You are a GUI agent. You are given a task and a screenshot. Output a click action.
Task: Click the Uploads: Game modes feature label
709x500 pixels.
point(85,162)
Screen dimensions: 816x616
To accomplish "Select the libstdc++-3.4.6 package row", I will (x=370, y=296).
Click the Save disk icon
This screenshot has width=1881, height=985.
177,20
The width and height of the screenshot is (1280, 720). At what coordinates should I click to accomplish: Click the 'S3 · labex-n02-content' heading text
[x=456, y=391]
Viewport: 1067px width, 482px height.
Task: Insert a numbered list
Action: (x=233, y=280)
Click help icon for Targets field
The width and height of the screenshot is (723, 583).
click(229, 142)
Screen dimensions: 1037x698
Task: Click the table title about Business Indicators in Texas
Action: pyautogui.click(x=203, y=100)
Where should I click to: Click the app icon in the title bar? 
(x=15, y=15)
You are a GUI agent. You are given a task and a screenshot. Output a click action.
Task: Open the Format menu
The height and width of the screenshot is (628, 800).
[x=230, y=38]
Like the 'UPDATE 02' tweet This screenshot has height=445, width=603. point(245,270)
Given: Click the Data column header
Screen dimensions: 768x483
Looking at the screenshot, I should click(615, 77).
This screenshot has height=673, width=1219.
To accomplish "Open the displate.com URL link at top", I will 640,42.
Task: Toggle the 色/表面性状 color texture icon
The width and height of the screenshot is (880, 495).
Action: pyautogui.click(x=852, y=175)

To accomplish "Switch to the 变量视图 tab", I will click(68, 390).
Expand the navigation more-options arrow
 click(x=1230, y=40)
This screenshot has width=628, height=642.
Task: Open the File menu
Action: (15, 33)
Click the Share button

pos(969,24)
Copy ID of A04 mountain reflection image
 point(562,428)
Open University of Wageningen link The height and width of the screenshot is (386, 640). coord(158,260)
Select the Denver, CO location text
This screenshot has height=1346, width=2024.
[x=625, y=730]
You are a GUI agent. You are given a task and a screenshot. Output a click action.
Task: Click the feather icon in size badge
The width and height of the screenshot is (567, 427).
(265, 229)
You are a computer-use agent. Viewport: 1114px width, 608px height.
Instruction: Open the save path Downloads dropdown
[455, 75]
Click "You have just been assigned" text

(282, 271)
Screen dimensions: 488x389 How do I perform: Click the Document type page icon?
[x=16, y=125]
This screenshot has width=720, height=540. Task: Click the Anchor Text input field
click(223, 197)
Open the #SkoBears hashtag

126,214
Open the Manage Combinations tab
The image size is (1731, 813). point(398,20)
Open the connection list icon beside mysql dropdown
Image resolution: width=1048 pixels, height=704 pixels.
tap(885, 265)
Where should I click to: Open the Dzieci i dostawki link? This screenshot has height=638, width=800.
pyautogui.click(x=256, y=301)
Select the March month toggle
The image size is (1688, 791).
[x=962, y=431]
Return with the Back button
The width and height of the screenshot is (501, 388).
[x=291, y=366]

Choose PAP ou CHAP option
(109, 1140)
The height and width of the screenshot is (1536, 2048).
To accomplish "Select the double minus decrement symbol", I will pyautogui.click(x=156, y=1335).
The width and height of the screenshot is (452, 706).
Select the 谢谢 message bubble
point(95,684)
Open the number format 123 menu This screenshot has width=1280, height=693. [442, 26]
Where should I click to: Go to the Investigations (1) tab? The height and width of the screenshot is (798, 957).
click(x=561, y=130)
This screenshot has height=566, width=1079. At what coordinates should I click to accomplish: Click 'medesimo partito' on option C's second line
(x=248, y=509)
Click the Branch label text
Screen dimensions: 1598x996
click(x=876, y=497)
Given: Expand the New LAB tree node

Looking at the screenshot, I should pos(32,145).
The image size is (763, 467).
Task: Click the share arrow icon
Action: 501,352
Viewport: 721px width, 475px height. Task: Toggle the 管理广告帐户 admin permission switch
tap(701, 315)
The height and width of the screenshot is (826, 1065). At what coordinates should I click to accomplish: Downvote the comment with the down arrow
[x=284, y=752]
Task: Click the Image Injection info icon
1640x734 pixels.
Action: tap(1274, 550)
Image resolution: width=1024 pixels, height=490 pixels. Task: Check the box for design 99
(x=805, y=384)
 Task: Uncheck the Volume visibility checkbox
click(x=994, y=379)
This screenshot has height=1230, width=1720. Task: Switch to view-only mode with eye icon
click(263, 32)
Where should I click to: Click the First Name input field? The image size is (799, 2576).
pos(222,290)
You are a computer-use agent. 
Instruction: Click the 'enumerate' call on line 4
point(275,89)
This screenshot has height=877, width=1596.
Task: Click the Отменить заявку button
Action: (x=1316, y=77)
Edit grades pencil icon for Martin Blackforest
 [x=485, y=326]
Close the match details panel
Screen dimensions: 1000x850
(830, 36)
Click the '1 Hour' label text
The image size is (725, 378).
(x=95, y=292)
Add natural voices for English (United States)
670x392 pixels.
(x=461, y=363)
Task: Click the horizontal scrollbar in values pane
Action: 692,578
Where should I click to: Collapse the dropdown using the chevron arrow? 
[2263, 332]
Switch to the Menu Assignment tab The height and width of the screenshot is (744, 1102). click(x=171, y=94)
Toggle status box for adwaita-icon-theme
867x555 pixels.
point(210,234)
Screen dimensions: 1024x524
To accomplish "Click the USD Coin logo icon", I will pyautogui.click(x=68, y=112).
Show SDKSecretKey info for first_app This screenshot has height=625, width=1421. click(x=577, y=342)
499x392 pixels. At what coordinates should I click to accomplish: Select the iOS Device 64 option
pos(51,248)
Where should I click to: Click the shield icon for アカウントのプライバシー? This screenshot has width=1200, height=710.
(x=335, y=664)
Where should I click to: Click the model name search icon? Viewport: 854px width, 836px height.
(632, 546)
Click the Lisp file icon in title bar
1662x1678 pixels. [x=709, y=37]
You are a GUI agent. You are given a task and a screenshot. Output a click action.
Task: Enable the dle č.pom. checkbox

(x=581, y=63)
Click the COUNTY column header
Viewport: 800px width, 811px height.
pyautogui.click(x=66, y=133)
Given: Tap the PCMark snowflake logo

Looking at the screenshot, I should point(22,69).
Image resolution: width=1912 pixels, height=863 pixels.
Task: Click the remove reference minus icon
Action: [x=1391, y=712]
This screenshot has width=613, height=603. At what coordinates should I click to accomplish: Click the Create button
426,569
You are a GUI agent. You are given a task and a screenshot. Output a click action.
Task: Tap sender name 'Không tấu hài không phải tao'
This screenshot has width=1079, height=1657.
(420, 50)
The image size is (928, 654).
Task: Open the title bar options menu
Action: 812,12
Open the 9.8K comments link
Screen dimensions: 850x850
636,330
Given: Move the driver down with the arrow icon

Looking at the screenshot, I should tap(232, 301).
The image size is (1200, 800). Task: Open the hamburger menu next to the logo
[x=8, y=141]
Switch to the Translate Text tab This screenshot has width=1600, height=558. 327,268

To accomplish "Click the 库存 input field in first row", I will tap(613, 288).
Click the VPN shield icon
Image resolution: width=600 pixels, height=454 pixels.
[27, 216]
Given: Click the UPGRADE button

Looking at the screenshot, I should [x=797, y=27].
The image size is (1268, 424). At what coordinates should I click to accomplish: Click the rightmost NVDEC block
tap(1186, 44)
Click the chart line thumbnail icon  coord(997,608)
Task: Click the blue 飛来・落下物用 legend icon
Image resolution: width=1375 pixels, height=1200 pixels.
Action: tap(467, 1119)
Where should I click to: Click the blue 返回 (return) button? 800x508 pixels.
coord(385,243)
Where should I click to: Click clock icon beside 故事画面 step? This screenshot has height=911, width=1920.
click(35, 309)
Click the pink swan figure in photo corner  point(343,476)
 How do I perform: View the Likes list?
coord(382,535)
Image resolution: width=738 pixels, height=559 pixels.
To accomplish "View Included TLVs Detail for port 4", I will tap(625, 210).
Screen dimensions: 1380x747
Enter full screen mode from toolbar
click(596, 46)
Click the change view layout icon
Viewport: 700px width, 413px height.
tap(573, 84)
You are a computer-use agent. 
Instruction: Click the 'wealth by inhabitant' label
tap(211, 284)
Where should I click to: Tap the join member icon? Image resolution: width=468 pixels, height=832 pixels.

**Assignment**
Could you set down, word for word, only the lines above from the line with "Image resolution: width=1048" to the line with "The height and width of the screenshot is (1536, 2048).", including both?

**Answer to this exercise**
Image resolution: width=1048 pixels, height=704 pixels.
tap(885, 265)
Where should I click to: Open the Dzieci i dostawki link? This screenshot has height=638, width=800.
pyautogui.click(x=256, y=301)
Select the March month toggle
The image size is (1688, 791).
[x=962, y=431]
Return with the Back button
The width and height of the screenshot is (501, 388).
[x=291, y=366]

Choose PAP ou CHAP option
(109, 1140)
The height and width of the screenshot is (1536, 2048).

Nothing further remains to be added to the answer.